Your assignment. Please reproduce all entries word for word, leaving every image behind.

START The data

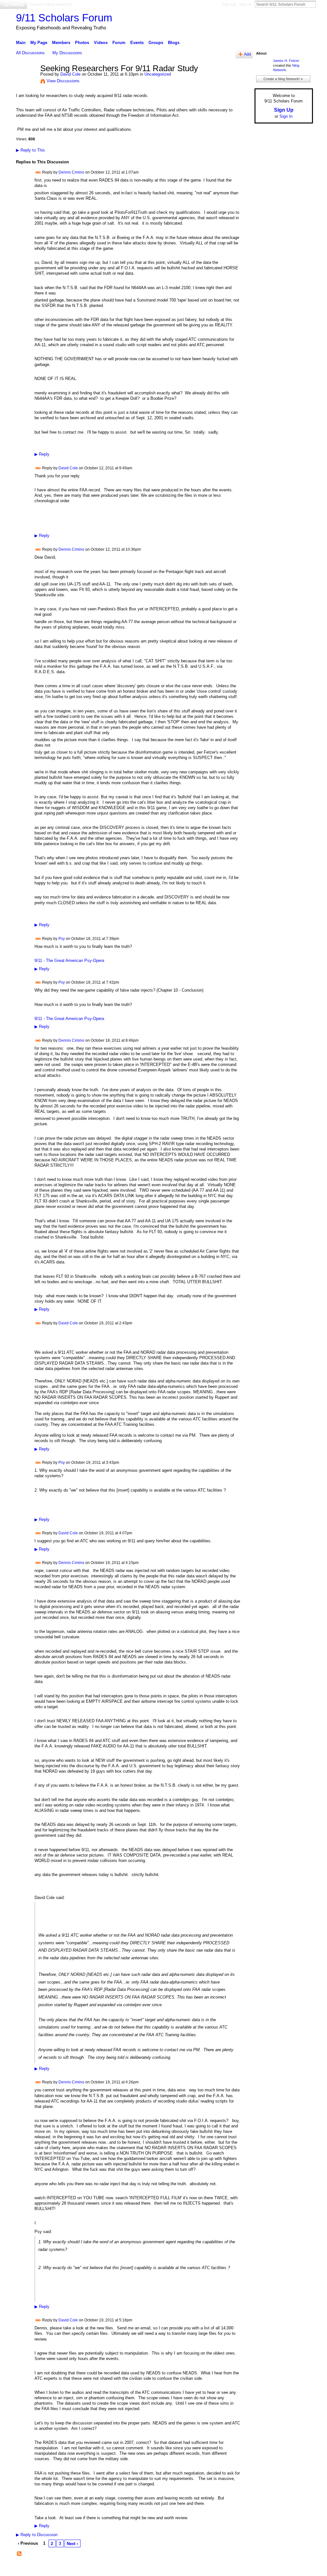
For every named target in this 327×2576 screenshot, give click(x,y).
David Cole (70, 74)
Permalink (38, 172)
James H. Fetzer (286, 61)
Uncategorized (157, 74)
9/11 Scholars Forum (64, 18)
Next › (72, 2543)
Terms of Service (298, 2568)
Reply (41, 454)
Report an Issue (265, 2568)
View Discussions (63, 80)
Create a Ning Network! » (283, 79)
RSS (19, 2554)
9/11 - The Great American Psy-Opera (69, 960)
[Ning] (13, 4)
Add (247, 54)
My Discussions (67, 52)
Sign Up (229, 4)
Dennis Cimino (71, 172)
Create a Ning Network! (51, 4)
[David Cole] (26, 82)
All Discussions (30, 52)
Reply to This (30, 150)
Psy (61, 938)
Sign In (246, 4)
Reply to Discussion (36, 2534)
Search (320, 4)
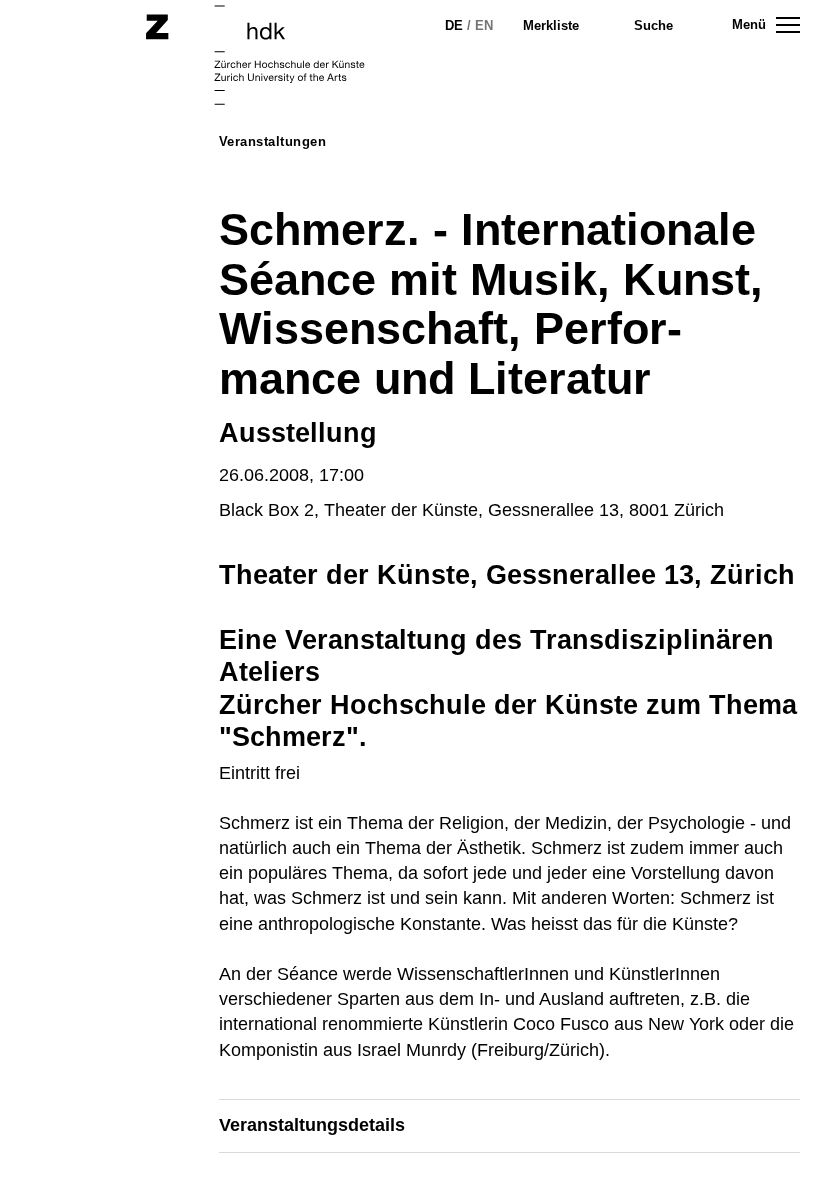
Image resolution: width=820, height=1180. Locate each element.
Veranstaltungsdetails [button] (312, 1125)
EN (484, 25)
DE (454, 25)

END The data

Solution to the problem.
For every named target in this 327×2576 screenshot, give click(x,y).
David Cole (70, 74)
Permalink (38, 172)
James H. Fetzer (286, 61)
Uncategorized (157, 74)
9/11 Scholars Forum (64, 18)
Next › (72, 2543)
Terms of Service (298, 2568)
Reply (41, 454)
Report an Issue (265, 2568)
View Discussions (63, 80)
Create a Ning Network! » (283, 79)
RSS (19, 2554)
9/11 - The Great American Psy-Opera (69, 960)
[Ning] (13, 4)
Add (247, 54)
My Discussions (67, 52)
Sign Up (229, 4)
Dennis Cimino (71, 172)
Create a Ning Network! (51, 4)
[David Cole] (26, 82)
All Discussions (30, 52)
Reply to This (30, 150)
Psy (61, 938)
Sign In (246, 4)
Reply to Discussion (36, 2534)
Search (320, 4)
Image resolution: width=820, height=1180. Locate each element.
Veranstaltungsdetails [button] (312, 1125)
EN (484, 25)
DE (454, 25)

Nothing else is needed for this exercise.